Distribution and localization of phosphatidylinositol 5-phosphate, 4-kinase alpha and beta in the brain

Phosphatidylinositol-4,5-bisphosphate (PI-4,5-P-2) is critical for synaptic vesicle docking and fusion and generation of the second messengers, diacylglycerol and inositol-1,4,5-trisphosphate. PI-4,5-P(2)can be generated by two families of kinases: type 1 phosphatidylinositol-4-phosphate 5-kinases, encoded by PIP5K1A, PIP5K1B and PIP5K1C, and type 2 phosphatidylinositol-5-phosphate 4-kinases, encoded by PIP4K2A, PIP4K2B, and PIP4K2C. While the roles of the type 1 enzymes in brain function have been extensively studied, the roles of the type 2 enzymes are poorly understood. Using selective antibodies validated by genetic deletion of pip4k2a or pip4k2b in mouse brain, we characterized the location of the enzymes, PI5P4K alpha and PI5P4K beta, encoded by these genes. In mice, we demonstrate that PI5P4K alpha is expressed in adulthood, whereas PI5P4K beta is expressed early in development. PI5P4K alpha localizes to white matter tracts, especially the corpus callosum, and at a low level in neurons, while PI5P4K beta is expressed in neuronal populations, especially hippocampus and cortex.
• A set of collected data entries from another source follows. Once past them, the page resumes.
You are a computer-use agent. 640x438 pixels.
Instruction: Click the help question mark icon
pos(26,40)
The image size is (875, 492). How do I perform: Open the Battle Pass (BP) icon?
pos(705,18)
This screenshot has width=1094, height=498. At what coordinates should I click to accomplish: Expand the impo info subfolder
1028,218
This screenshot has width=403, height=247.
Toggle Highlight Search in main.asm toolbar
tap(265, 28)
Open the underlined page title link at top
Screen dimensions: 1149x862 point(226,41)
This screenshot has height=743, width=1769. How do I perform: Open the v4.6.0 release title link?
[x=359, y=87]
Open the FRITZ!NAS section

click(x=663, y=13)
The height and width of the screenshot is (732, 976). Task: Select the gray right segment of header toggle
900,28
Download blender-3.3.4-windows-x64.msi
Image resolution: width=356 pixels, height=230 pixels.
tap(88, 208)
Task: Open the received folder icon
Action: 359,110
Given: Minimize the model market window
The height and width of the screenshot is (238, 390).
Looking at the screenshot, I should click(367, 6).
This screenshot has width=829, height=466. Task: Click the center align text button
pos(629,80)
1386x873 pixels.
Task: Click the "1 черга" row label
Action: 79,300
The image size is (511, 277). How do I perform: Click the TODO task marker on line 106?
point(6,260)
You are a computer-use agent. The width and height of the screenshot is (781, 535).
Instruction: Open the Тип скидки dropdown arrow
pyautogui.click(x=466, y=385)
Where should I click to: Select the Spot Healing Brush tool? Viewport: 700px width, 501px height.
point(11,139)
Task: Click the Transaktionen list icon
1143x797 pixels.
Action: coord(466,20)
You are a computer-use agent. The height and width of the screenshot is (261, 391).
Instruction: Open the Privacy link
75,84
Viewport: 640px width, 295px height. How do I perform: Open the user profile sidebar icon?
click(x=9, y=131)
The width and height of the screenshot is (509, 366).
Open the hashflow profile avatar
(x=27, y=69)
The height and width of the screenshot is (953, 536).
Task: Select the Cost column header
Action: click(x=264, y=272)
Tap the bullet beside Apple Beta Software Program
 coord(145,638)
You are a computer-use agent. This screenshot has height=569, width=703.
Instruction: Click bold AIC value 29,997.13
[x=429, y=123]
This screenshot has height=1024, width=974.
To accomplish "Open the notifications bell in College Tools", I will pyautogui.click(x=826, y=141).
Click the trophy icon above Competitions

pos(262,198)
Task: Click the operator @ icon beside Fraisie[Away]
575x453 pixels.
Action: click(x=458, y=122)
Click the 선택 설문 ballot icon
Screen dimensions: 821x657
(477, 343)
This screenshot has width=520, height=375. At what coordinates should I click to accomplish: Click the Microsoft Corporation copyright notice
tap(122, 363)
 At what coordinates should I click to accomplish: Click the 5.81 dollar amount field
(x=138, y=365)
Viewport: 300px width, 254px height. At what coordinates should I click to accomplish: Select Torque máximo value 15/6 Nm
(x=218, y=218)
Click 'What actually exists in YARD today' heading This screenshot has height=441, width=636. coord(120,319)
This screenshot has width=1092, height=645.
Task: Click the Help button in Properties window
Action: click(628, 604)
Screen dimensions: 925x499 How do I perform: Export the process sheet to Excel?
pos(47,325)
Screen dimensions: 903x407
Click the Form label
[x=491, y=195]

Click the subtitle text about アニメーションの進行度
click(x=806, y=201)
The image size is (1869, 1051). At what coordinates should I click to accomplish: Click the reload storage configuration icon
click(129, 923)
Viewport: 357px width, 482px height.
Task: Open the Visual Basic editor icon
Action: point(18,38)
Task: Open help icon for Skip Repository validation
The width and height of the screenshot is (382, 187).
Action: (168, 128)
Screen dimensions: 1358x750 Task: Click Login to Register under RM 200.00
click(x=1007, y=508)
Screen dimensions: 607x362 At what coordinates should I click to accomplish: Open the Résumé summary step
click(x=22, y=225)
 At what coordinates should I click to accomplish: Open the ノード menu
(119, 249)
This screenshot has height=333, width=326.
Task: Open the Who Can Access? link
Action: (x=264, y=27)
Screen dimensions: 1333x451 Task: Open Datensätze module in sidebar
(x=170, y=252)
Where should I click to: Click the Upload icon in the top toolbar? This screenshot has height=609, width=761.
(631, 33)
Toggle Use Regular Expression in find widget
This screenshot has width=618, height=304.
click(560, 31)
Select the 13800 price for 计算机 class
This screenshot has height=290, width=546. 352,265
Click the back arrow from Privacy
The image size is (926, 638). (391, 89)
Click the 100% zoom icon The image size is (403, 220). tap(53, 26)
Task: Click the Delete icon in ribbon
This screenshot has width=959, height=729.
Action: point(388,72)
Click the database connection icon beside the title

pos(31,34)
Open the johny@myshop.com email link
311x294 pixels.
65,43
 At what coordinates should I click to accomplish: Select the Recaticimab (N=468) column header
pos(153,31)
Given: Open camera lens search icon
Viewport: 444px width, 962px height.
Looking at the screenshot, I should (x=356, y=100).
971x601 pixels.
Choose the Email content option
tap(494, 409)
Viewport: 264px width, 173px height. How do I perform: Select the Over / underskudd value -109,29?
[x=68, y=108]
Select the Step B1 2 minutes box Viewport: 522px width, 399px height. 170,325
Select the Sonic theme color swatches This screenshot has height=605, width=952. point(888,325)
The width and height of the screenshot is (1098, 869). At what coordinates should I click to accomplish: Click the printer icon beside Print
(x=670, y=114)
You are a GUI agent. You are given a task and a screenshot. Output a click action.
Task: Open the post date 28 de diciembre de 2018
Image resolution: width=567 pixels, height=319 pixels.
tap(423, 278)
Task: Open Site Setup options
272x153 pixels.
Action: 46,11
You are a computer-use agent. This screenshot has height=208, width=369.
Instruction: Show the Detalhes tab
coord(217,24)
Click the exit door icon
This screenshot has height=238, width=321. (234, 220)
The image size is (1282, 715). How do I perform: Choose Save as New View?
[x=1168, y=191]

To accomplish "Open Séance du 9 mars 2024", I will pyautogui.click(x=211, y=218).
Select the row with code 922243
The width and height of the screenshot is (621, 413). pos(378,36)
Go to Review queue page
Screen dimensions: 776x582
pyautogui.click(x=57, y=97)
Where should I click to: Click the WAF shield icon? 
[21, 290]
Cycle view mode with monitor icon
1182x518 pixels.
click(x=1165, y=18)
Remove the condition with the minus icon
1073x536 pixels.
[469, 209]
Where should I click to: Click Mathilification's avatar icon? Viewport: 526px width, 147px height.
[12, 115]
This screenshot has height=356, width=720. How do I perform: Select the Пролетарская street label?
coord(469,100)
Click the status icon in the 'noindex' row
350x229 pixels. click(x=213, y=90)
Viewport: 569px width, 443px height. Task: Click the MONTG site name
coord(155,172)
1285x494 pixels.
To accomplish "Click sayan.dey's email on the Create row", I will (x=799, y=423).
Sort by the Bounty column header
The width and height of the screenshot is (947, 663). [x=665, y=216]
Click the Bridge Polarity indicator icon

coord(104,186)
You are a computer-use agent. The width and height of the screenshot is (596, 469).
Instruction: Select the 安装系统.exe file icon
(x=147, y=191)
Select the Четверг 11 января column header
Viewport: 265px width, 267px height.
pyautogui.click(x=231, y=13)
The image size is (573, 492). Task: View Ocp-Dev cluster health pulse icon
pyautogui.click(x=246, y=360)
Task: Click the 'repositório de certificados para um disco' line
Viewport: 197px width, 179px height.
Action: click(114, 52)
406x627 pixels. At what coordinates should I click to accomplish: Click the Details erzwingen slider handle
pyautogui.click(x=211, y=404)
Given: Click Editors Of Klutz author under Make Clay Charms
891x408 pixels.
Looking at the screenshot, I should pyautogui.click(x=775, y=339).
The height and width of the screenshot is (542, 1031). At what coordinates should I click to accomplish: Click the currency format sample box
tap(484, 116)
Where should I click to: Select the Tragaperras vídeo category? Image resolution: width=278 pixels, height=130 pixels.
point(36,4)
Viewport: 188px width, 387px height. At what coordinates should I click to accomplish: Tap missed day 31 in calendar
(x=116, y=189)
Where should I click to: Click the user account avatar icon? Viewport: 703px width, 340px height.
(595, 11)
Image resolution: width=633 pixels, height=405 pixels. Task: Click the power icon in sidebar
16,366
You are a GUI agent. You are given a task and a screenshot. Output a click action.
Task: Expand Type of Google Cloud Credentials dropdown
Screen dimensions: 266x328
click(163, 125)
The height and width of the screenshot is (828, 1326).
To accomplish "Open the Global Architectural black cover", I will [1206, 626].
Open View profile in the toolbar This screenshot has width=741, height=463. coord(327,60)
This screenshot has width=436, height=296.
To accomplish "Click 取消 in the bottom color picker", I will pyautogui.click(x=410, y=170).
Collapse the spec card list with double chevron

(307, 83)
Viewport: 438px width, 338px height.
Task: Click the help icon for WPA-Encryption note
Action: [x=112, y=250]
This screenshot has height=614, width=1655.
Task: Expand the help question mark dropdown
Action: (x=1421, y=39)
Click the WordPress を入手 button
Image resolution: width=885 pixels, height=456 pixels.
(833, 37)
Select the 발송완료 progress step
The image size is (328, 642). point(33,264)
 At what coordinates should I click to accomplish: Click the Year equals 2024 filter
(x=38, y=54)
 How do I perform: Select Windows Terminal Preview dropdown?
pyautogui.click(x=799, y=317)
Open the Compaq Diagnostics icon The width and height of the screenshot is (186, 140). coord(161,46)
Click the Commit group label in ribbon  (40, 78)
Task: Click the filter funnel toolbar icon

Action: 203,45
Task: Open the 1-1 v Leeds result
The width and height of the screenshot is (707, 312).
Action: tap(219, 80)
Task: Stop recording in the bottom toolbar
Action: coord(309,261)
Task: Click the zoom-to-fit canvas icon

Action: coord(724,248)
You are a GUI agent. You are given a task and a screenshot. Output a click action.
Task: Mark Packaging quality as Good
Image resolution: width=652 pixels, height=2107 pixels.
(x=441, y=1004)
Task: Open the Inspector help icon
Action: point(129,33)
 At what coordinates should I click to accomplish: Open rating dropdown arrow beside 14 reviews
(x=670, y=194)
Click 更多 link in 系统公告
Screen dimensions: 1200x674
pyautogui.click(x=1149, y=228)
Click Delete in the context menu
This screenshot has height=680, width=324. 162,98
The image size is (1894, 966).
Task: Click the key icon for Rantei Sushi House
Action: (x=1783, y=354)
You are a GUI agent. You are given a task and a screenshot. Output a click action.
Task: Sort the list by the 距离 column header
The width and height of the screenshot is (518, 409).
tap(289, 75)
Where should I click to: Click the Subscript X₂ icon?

Dual labeling studies demonstrate that PI5P4K alpha co-localizes with the oligodendrocyte marker, Olig2, whereas PI5P4K beta co-localizes with the neuronal marker, NeuN. Ultrastructural analysis demonstrates that both kinases are contained in axon terminals and dendritic spines adjacent to the synaptic membrane, which support a potential role in synaptic transmission. Immunoperoxidase analysis of macaque and human brain tissue demonstrate a conserved pattern for PI5P4K alpha and PI5P4K beta. These results highlight the diverse cell-autonomous expression of PI5P4K alpha and PI5P4K beta and support further exploration into their role in synaptic function in the brain.